_WHAT THIS TASK INVOLVES_:
Scan the entries below for the word "Enable", then copy each line that holds it.

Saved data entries

-- Opening Marker --

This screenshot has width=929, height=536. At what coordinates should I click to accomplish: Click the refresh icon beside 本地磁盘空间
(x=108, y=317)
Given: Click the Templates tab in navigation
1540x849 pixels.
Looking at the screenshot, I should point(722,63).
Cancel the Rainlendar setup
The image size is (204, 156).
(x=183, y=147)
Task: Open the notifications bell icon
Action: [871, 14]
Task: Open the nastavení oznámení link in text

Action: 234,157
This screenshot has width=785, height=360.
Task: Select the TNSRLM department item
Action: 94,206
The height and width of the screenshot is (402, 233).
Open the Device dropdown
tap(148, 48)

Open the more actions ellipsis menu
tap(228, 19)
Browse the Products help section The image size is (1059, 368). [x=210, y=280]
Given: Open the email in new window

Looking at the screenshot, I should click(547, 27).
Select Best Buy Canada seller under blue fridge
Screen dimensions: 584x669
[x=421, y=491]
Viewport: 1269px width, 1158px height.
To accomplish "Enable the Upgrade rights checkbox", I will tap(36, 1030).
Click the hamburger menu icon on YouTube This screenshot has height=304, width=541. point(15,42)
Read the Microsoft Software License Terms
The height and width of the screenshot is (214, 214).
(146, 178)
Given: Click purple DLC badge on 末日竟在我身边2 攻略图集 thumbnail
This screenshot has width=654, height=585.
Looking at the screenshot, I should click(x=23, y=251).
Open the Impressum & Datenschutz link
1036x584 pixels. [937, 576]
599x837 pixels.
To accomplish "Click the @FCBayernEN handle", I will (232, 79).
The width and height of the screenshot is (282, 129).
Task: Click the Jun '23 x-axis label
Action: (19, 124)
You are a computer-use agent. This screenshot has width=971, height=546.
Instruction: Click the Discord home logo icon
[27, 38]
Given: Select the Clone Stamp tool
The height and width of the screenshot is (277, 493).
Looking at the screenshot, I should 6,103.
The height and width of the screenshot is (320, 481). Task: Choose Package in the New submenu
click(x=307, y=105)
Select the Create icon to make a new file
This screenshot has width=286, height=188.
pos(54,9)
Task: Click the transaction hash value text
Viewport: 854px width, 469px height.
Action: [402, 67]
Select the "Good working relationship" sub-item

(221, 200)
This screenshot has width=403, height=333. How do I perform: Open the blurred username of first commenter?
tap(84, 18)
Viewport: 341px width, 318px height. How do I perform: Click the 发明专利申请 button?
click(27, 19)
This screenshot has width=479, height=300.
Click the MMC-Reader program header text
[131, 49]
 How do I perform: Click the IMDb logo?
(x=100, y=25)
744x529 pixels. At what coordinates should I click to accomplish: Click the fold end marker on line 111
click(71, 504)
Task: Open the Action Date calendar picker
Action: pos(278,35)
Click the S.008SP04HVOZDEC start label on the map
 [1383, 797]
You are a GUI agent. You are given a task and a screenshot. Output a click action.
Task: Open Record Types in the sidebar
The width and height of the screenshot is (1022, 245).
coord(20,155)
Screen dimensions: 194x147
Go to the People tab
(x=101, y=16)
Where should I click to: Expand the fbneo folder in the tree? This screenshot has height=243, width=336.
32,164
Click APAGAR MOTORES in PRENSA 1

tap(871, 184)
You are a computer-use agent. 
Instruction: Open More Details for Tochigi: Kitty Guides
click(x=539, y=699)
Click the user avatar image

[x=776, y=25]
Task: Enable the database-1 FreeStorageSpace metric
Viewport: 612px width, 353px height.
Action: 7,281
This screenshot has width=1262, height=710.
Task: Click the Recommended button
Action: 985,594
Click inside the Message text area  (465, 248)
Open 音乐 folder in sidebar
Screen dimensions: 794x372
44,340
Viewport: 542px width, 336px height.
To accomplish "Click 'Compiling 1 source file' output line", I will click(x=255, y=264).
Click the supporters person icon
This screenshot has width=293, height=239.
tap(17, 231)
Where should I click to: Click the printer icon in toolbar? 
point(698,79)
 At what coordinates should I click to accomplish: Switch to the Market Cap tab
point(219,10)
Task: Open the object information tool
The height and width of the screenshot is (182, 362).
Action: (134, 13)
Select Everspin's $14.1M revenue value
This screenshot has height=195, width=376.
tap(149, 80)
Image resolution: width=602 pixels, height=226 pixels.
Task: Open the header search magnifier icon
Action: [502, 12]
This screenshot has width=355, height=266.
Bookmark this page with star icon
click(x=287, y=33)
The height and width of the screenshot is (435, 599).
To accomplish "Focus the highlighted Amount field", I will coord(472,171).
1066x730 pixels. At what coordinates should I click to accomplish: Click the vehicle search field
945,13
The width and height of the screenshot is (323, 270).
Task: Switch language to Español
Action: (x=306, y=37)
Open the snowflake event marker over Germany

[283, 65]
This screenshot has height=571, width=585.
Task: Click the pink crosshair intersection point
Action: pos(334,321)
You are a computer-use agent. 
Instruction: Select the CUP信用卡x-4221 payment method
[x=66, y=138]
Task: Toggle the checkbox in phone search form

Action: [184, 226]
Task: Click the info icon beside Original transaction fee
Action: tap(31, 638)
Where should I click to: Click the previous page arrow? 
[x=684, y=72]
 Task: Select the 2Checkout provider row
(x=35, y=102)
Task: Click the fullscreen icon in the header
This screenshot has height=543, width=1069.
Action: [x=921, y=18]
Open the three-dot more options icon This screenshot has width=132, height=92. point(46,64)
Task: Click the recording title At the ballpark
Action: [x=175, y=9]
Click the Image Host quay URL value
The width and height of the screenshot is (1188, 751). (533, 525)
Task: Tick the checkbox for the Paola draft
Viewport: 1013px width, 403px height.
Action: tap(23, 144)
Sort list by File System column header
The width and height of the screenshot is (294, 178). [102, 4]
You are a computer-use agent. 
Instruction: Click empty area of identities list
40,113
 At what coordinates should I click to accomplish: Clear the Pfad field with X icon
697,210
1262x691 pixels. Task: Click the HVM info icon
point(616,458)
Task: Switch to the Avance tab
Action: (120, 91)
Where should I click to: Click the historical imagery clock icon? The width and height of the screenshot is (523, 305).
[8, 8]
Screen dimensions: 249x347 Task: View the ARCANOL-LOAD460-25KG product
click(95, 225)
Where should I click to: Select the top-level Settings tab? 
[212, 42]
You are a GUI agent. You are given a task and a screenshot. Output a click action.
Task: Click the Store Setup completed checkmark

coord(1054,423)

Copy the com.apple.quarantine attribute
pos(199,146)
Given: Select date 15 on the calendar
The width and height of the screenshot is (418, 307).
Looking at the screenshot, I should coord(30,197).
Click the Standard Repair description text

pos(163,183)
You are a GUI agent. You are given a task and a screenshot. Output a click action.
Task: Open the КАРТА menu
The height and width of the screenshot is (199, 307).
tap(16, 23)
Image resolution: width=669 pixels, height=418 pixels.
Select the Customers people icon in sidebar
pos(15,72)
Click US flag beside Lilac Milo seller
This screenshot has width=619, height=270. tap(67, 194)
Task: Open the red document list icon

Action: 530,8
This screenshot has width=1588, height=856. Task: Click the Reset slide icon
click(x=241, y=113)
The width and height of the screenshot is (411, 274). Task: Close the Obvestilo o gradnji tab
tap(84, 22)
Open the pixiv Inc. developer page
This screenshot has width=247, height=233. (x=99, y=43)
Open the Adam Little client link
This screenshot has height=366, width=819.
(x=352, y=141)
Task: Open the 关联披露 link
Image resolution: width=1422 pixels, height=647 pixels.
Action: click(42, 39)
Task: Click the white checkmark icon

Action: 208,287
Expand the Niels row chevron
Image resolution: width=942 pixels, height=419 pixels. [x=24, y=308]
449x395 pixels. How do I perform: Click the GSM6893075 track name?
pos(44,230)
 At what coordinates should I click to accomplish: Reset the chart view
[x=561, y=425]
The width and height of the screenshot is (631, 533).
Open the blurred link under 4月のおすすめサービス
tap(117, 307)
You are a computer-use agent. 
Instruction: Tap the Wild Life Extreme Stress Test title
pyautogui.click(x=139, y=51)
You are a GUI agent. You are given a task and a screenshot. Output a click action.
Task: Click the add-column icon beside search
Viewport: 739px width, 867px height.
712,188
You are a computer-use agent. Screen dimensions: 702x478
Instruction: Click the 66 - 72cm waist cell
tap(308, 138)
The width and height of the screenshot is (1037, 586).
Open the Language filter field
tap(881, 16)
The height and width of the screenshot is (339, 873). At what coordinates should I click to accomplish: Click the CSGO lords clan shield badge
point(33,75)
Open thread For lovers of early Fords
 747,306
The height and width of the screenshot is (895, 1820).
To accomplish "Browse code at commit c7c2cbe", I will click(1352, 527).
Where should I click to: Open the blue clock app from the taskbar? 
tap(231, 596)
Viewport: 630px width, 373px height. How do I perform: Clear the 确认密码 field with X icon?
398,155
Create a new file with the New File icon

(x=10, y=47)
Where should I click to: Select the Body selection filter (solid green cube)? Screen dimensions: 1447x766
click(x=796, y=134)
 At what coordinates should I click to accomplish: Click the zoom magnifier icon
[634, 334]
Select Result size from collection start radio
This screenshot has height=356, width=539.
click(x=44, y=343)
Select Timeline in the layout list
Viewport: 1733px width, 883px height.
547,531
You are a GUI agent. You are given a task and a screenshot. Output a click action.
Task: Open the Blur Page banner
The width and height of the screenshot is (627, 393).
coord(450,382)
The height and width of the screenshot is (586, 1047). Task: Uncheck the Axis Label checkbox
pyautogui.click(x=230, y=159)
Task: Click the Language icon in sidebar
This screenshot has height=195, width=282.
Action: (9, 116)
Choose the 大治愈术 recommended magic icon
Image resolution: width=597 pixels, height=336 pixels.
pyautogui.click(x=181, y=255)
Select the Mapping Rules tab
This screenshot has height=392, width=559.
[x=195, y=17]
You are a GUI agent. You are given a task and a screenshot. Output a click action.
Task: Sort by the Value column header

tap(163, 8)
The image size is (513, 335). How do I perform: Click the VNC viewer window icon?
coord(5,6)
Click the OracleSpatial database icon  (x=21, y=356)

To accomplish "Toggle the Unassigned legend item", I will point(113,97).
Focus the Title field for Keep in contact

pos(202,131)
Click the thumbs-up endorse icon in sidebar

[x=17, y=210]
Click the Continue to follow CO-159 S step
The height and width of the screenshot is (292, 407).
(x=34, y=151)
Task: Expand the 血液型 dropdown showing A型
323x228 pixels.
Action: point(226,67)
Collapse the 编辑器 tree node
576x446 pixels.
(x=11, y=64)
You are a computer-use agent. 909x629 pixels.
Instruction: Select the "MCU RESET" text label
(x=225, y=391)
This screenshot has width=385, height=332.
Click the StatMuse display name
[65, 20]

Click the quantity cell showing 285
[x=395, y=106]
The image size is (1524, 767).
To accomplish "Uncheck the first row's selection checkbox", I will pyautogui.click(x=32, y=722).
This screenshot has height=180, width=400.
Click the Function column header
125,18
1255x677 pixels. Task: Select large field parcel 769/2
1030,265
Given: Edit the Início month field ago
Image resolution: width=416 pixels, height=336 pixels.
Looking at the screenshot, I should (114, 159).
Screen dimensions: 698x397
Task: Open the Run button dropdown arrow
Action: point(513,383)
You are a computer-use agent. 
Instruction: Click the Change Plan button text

-- Closing Marker --

_ANSWER AREA_:
To accomplish "Enable the Upgrade rights checkbox", I will tap(36, 1030).
Task: Enable the database-1 FreeStorageSpace metric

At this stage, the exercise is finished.